I’ll tell you something, I should have known I’d go slightly crazy on my week off. I haven’t had a break in FOREVER. Spa days, self-care, an evening down the pub with my mates – I did it all.
I even went and had a cupcake for lunch. A literal cupcake. Strawberry-flavoured. Delicious. All the nutritional value of a dirty sock.
And now we’re on Sunday. My last day of freedom before I’m back at work. And I’m…
Eh, I’m not really looking forward to it. I try to stay positive, and most of the time I succeed, but work’s been frankly rubbish lately. It’s always a balancing act when you’re in management, and I can say, hand on heart, I do have it worse than most.
Linda gets it. She’s my best friend at the office.

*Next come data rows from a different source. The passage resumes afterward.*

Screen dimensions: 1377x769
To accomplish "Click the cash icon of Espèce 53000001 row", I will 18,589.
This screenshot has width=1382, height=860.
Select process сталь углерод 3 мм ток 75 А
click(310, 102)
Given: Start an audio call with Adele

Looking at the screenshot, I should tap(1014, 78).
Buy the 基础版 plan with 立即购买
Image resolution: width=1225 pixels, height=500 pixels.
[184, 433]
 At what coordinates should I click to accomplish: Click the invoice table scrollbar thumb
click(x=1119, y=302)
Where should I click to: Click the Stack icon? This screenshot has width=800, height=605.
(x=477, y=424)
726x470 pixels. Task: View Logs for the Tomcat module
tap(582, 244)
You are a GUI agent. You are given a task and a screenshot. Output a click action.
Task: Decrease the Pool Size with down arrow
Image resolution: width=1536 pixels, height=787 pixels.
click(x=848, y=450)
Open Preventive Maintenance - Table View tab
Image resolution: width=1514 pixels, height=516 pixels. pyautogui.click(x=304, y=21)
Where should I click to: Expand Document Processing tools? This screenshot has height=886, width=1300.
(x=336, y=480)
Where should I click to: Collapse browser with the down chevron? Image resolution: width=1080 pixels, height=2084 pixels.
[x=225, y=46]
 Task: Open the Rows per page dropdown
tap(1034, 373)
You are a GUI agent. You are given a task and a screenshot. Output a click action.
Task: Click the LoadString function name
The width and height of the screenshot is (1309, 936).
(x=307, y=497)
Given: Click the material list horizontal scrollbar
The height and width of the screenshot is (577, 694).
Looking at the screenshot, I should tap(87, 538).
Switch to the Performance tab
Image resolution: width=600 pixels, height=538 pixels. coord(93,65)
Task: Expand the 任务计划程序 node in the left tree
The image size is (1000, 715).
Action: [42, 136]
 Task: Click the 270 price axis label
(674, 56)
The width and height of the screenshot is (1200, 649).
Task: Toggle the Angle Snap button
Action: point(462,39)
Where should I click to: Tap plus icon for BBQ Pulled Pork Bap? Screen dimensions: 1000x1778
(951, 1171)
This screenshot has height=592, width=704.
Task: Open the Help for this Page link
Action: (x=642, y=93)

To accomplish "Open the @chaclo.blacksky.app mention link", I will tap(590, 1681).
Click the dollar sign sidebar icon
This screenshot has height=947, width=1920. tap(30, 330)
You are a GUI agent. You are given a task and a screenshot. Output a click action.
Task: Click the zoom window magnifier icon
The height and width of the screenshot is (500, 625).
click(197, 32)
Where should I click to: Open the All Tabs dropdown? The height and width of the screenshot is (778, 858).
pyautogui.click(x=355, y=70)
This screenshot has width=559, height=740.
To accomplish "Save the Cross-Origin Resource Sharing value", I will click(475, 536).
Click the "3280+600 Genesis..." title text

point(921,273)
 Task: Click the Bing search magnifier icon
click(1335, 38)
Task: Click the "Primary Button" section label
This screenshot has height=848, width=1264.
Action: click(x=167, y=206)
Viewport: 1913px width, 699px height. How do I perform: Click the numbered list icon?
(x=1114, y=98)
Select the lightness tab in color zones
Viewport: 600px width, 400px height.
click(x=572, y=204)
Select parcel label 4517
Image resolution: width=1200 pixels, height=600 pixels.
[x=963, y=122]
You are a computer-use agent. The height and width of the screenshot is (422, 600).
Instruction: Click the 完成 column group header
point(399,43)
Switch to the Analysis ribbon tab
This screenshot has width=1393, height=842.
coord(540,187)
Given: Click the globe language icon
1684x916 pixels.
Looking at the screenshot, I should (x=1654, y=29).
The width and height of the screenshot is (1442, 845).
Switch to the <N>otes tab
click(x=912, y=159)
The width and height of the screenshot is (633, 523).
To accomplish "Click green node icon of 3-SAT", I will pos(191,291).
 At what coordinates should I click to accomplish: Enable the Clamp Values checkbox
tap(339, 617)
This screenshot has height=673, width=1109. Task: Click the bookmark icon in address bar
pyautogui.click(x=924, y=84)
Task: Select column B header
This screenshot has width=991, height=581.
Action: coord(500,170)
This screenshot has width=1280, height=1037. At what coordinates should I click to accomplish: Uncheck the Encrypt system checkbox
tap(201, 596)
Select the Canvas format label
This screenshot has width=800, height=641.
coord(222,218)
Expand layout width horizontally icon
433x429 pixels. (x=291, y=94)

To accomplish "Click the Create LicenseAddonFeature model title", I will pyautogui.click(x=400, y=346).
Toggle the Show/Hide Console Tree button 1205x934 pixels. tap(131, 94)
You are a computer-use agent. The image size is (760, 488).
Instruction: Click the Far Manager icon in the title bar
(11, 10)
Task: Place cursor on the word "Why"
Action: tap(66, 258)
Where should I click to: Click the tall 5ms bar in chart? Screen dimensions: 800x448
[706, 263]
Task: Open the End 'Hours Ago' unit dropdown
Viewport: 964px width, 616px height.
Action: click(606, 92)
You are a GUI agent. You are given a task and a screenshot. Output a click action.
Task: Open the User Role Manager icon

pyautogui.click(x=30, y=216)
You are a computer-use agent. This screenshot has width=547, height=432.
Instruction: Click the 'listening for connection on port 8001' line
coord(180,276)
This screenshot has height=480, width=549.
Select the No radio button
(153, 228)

She knows how hard it is to be a woman in management. She knows the juggling flaming chainsaws whilst walking on a knife-edge I stuck myself with when I took this job. She was the one who told me to take a break already. Be selfish for once in my life.
I’ve no idea how much she understands. We both know it’s hard to be women in management. But she’s white, reasonably thin, and completely normal. I’m… not. I’m literally none of those things. I’ve had to put up with a lot to get where I am. And nothing, nothing, will come between me and enjoying my life.
But that’s not the point. I put on my headphones and enjoy my last day of being myself before I go back to work and pretend to be neurotypical.